Anti-corruption blogger Alexei Navalny has called on prosecutors to disband the All-Russia People's Front, even as the Russian Post and its 400,000 employees consider joining the new election vehicle of Prime Minister Vladimir Putin.
Navalny has asked the Prosecutor General's Office to investigate whether Putin is misusing taxpayers' money on the group.
Putin and his spokesman, Dmitry Peskov, use the government's financial, technical and informational resources to achieve the nongovernmental group's "goals and solve its tasks," Navalny wrote in an open letter to Prosecutor General Yury Chaika on Wednesday.
Putin has held group meetings in a government building and funded it with public money, while Peskov has "covered" its activities during his work hours, Navalny said in the letter, posted on his LiveJournal blog.
Such activities are a violation of a 1997 law banning state officials from using government resources for "out-of-office purposes," Navalny said.
Moreover, the All-Russia People's Front itself violates Putin-backed legislation on nonprofit organizations because it is operating without registering with the Justice Ministry, he said.
Navalny said the group was renting premises for its office in the Moscow city government building on Novy Arbat illegally because it could not have signed a lease while being unregistered.
These violations provide "grounds to liquidate [the group] or ban its activities," Navalny said.

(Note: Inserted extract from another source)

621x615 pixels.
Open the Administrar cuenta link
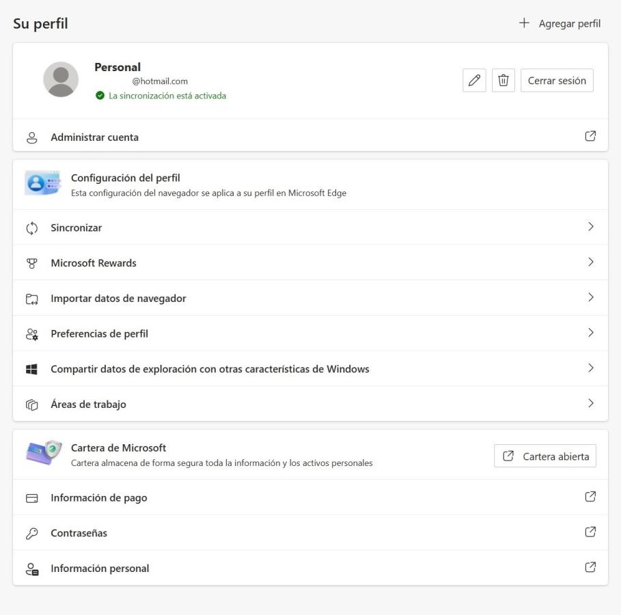click(x=94, y=137)
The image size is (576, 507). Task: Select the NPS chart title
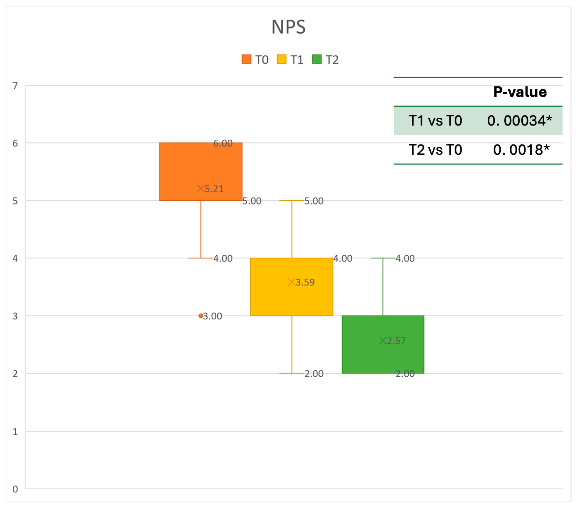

Peskov told Ekho Moskvy radio that he and Putin would answer only to Chaika, and only if he decides to proceed with Navalny's appeal.
He also called Navalny "an unqualified lawyer" and said his "main inaccuracy" in the letter was saying that Putin "came up with the initiative to create" the group.
Putin announced the creation of the group in April during a speech carried by numerous media outlets, including state television.
Navalny holds a master's degree in law, according to Kommersant.
Meanwhile, the ranks of the All-Russia People's Front may swell by about 400,000 members if employees of the state-owned Russian Post approve a referendum to join, Vedomosti reported Thursday. More than 400 organizations have already signed up to the group.
No date for the Russian Post referendum has been announced, but the postal service could offer unique campaigning opportunities, because its workers are capable of delivering election-related materials to virtually any voter in the country.
Russian Post head Alexander Kiselyov, however, has pledged that the company will not use its staff to help the campaigns of Putin and his party, United Russia, Gazeta.ru reported.
The All-Russia People's Front continued its activities unperturbed Thursday, with pro-Kremlin Young Guard activists collecting public proposals for the group's programs at several outdoor gatherings in Moscow, Ekho Moskvy said.
The group also voiced plans to invite the hundreds of blond-haired participants of the first All-Russia Blonde Convention, which opened Thursday in Sochi, to join, Interfax reported. The highlight of the gathering was to be the unveiling of a monument to blondes and the inauguration of the world's first museum of blondes.